(Supplied information)

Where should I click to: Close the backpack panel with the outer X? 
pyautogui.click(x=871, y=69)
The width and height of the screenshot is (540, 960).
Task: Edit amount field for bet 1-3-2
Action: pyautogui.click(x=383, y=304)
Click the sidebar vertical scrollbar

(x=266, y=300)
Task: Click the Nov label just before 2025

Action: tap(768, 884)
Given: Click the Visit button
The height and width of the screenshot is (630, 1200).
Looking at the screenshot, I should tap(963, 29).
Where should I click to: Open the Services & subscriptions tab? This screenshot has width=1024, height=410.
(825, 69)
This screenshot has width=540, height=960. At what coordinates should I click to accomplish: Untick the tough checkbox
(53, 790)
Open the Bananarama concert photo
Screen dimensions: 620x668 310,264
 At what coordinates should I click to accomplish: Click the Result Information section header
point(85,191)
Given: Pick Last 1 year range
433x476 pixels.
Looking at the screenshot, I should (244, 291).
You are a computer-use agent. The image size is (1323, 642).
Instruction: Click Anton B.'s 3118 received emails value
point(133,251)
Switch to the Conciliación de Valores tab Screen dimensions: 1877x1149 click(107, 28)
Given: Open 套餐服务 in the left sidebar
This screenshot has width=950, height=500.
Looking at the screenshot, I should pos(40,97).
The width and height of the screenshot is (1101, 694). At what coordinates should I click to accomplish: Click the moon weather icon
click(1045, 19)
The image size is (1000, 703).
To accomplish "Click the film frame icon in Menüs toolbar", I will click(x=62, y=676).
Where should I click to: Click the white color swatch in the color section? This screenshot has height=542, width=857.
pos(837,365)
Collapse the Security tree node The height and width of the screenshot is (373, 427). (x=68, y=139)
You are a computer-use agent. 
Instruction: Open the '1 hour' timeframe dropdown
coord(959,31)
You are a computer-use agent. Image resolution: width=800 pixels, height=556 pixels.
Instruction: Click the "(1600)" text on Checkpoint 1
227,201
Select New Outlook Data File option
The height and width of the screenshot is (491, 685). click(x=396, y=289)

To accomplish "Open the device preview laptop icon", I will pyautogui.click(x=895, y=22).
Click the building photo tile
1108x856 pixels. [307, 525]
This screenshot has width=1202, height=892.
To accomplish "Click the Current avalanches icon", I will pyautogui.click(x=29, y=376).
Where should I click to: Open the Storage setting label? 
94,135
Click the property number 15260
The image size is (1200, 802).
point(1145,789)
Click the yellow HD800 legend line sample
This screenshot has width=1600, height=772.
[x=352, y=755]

(End Supplied information)

**Problem to solve**
Print every entry from the material exactly.

**Answer to this exercise**
Where should I click to: Close the backpack panel with the outer X? 
pyautogui.click(x=871, y=69)
The width and height of the screenshot is (540, 960).
Task: Edit amount field for bet 1-3-2
Action: pyautogui.click(x=383, y=304)
Click the sidebar vertical scrollbar

(x=266, y=300)
Task: Click the Nov label just before 2025

Action: tap(768, 884)
Given: Click the Visit button
The height and width of the screenshot is (630, 1200).
Looking at the screenshot, I should tap(963, 29).
Where should I click to: Open the Services & subscriptions tab? This screenshot has width=1024, height=410.
(825, 69)
This screenshot has width=540, height=960. At what coordinates should I click to accomplish: Untick the tough checkbox
(53, 790)
Open the Bananarama concert photo
Screen dimensions: 620x668 310,264
 At what coordinates should I click to accomplish: Click the Result Information section header
point(85,191)
Given: Pick Last 1 year range
433x476 pixels.
Looking at the screenshot, I should (244, 291).
You are a computer-use agent. The image size is (1323, 642).
Instruction: Click Anton B.'s 3118 received emails value
point(133,251)
Switch to the Conciliación de Valores tab Screen dimensions: 1877x1149 click(107, 28)
Given: Open 套餐服务 in the left sidebar
This screenshot has width=950, height=500.
Looking at the screenshot, I should pos(40,97).
The width and height of the screenshot is (1101, 694). At what coordinates should I click to accomplish: Click the moon weather icon
click(1045, 19)
The image size is (1000, 703).
To accomplish "Click the film frame icon in Menüs toolbar", I will click(x=62, y=676).
Where should I click to: Click the white color swatch in the color section? This screenshot has height=542, width=857.
pos(837,365)
Collapse the Security tree node The height and width of the screenshot is (373, 427). (x=68, y=139)
You are a computer-use agent. 
Instruction: Open the '1 hour' timeframe dropdown
coord(959,31)
You are a computer-use agent. Image resolution: width=800 pixels, height=556 pixels.
Instruction: Click the "(1600)" text on Checkpoint 1
227,201
Select New Outlook Data File option
The height and width of the screenshot is (491, 685). click(x=396, y=289)

To accomplish "Open the device preview laptop icon", I will pyautogui.click(x=895, y=22).
Click the building photo tile
1108x856 pixels. [307, 525]
This screenshot has width=1202, height=892.
To accomplish "Click the Current avalanches icon", I will pyautogui.click(x=29, y=376).
Where should I click to: Open the Storage setting label? 
94,135
Click the property number 15260
The image size is (1200, 802).
point(1145,789)
Click the yellow HD800 legend line sample
This screenshot has width=1600, height=772.
[x=352, y=755]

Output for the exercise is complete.